Nasza Loteria NaM - pasek na kartach artykułów

Co zrobić z psem w wakacje? Dać do hotelu dla zwierząt [ZDJĘCIA]

Agnieszka Jarosz
Grzegorz Dembiński
Coraz większą popularnością cieszą się hotele dla zwierząt. W Poznaniu właściciele czworonogów, których nie mogą wziąć ze sobą na wakacje, mają do wyboru cztery takie obiekty. Jednym z nich jest Hotel "Animals" w Szczepankowie.

Każdy z psiaków ma tam swój indywidualny kojec w murowanym, ogrzewanym budynku.

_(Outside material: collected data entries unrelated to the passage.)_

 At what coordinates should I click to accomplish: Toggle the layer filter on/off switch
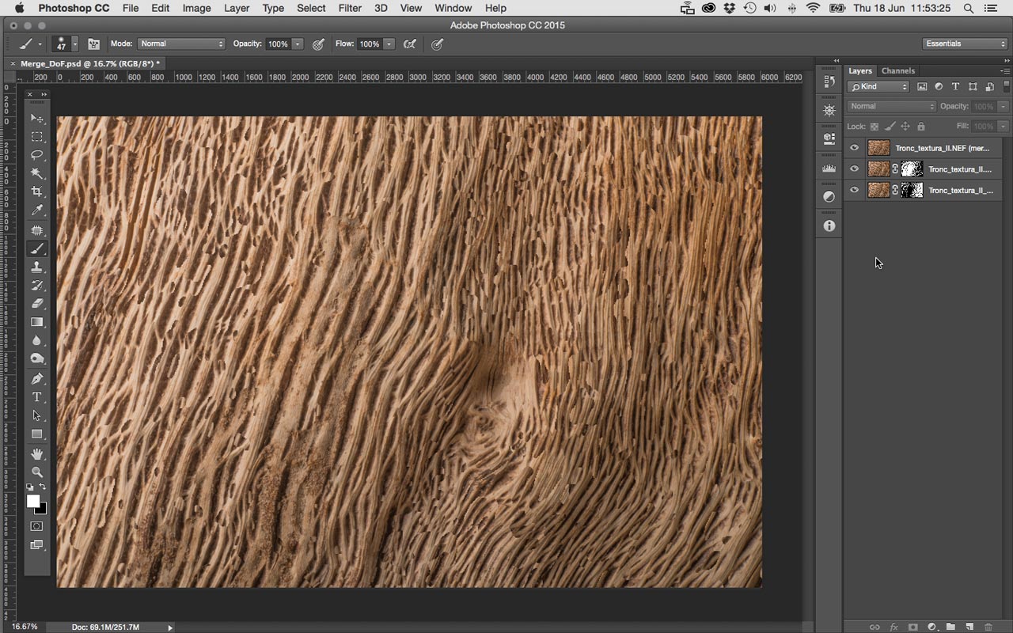[1006, 86]
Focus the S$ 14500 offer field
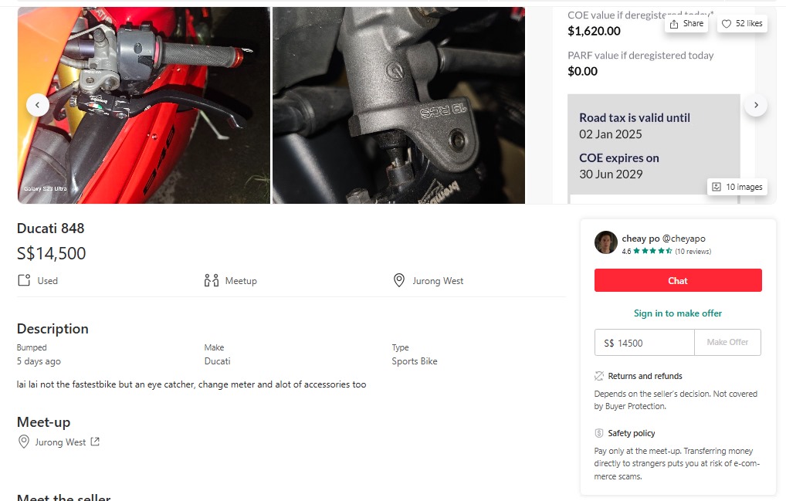The image size is (786, 501). click(x=645, y=343)
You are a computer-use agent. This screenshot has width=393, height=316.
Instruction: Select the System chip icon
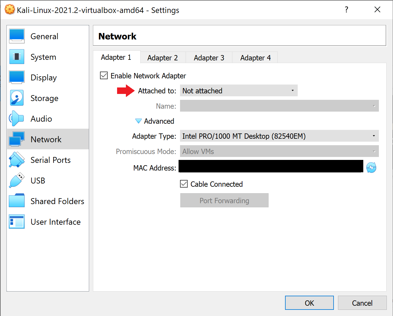tap(17, 57)
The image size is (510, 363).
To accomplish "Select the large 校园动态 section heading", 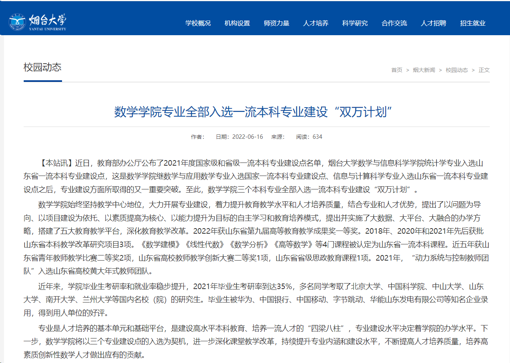I will [43, 67].
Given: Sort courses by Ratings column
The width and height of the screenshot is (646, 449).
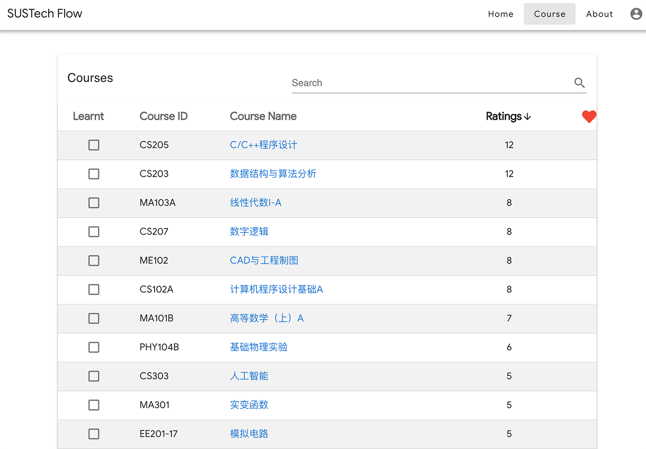Looking at the screenshot, I should pos(503,117).
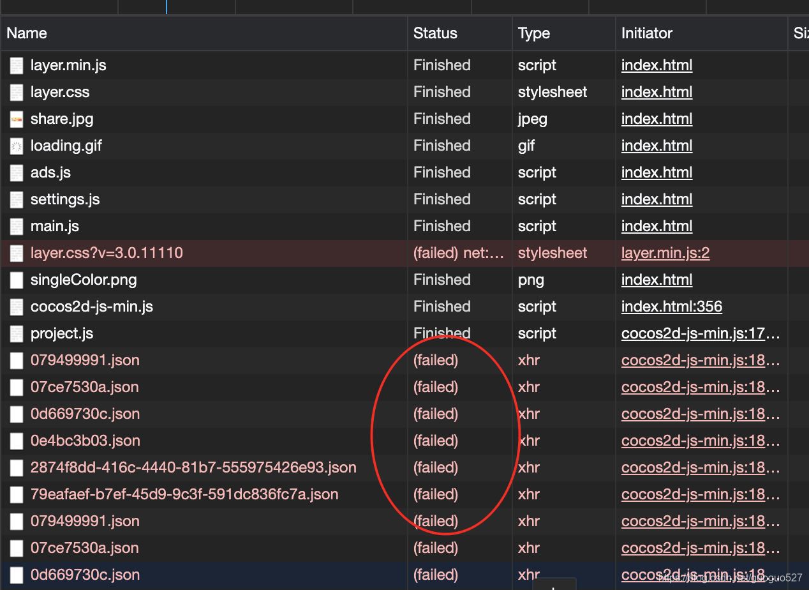Open the layer.min.js:2 initiator link
Viewport: 809px width, 590px height.
[x=665, y=253]
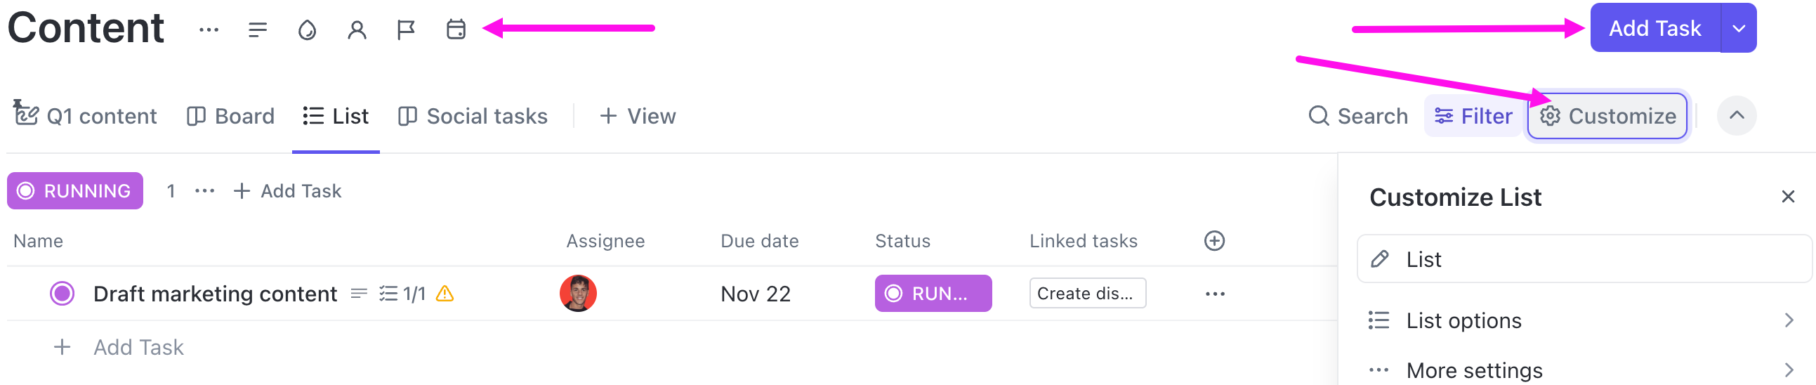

Zwierzaki (przyjmowane są także koty i wszelakie gryzonie) mają do dyspozycji spory wybieg o powierzchni 2,5 tys. mkw., gdzie mogą się wyszaleć.

- Przyjmujemy wszystkie zwierzęta. Przez jakiś czas gościły u nas nawet dwa jeże. Dzień zaczynamy o godzinie 7. Wtedy rozpoczynamy pierwszą turę spacerów, psy mogą się wtedy załatwić. Niektóre z nich wyprowadzamy na smyczy, bo są do tego przyzwyczajone. Inne samodzielnie hasają po trawie. Wszystko zależy od upodobań danego zwierzaka. Potem dostają jedzenie. Są pod opieką trzech osób, 24 godziny na dobę - mówi Andrzej Koronowski, właściciel "Animals".

Zobacz także: 220 tys. euro okupu za cztery psy

Wychodzenie z psami i zabawa z nimi trwa cały dzień. Zwierzaki mają zapewnione długie spacery, często bawią się one z innymi psami. Nie odczuwają tak bardzo braku swoich właścicieli, gdyż cały czas ktoś się nimi zajmuje.

Niestety, nie wszystkie psy mogą przebywać w grupie. Jak podkreśla właściciel hotelu, przed oddaniem czworonoga koniecznie trzeba powiedzieć czy toleruje on małe albo duże psy. Często z pozoru małe pieski, jak np. często goszcząca w hotelu chihuahua, wymagają więcej opieki, niż te większe. Niezbędne jest też poinformowanie opiekunów o aktualnych szczepieniach, przebytych chorobach lub ewentualnych lekach, przyjmowanych przez zwierzęta.

Zobacz także: Poznaniacy znowu głośno o prawach zwierząt

Każda, nawet krótka rozłąka z panem jest dla pupila udręką. Ciężko jest się odnaleźć psu w nowej sytuacji. - Czasami na początku nie chcą nic jeść, ale to się szybko zmienia. Psy obserwują siebie nawzajem, szybko się uczą i przyzwyczają - dodaje Andrzej Koronowski. Do hotelu można także dostarczyć własną karmę lub przygotowane wcześniej dania. Chodzi o to, by psy jadły to, co zwykle. Zdarzają się także bardzo rozkapryszeni i chimeryczni podopieczni. W "Animals" czasami gościem jest bokser, który musi być karmiony z ręki. Inaczej niczego nie ruszy.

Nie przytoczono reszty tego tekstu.